Grosso modo, puede que mañana nuestros hijos estudien así la historia europea del siglo que va de la Primera Guerra Mundial a nuestros días.

En 1914, la Alemania de Guillermo II intentó avasallar a Europa con la fuerza bruta del ejército prusiano y la complicidad del Imperio de los Habsburgo. Entonces, salvaron a Europa la resistencia de los ingleses y la intervención de los Estados Unidos presididos por el demócrata Woodrow Wilson.

En 1939, la Alemania de Hitler intentó avasallar a Europa con la fuerza bruta de las divisiones pánzers y de las SS y la complicidad de la Italia de Mussolini. Entonces, salvaron a Europa las guerrillas antifascistas, la resistencia de los ingleses y la intervención de los Estados Unidos presididos por el demócrata Franklin Delano Rooselvet.

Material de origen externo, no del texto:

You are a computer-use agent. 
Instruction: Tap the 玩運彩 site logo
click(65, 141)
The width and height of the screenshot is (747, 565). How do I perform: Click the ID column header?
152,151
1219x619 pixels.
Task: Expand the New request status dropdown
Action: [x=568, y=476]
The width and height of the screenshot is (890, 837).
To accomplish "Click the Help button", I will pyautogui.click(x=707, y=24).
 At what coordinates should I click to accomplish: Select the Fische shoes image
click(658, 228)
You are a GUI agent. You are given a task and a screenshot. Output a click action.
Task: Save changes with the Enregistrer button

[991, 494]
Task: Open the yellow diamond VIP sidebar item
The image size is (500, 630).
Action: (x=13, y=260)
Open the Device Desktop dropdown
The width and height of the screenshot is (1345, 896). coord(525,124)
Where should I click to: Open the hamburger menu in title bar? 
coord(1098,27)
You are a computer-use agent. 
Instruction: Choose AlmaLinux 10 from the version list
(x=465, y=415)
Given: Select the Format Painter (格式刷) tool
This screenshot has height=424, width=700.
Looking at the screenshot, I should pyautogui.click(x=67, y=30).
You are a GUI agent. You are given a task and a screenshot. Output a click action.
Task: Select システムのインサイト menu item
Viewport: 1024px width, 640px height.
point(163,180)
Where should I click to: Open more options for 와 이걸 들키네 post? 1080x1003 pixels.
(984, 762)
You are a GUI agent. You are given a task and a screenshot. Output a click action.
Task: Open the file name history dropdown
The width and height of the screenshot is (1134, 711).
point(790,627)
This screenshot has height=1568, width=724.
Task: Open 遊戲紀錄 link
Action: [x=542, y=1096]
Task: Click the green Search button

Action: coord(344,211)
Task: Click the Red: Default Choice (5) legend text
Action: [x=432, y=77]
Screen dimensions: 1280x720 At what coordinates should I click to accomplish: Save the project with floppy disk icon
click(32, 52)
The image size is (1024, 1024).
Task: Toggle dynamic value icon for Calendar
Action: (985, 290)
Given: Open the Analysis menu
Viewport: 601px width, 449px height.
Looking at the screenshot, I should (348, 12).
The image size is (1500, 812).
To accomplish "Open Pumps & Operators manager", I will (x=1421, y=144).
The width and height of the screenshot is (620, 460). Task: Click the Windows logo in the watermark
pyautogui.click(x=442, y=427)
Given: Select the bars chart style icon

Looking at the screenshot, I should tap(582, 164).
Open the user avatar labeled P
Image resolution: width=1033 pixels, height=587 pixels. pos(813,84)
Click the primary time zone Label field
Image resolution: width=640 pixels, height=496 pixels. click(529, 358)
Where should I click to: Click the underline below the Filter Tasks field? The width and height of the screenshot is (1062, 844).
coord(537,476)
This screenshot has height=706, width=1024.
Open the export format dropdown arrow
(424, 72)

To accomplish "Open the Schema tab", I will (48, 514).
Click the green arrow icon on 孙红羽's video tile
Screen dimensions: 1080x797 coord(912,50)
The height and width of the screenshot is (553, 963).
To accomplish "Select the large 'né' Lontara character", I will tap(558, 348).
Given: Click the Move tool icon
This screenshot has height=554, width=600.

En 2015, la Alemania de Merkel llevaba varios años intentando avasallar a Europa con la fuerza bruta del euro y la complicidad del Consejo Europeo y las instituciones de la Unión Europea. Entonces, salvaron a Europa la resistencia de los griegos, el euroescepticismo de los ingleses y la intervención de los Estados Unidos presididos por el demócrata Barak Obama.

(Yo entiendo por Europa ese espacio ético, moral, espiritual, cultural, histórico, político, cívico... que se funda en los derechos de las personas y en la libertad que rechaza el concepto de necesidad. Precisamente todo aquello que Alemania, entendida como concepto histórico, lleva cien años negando.)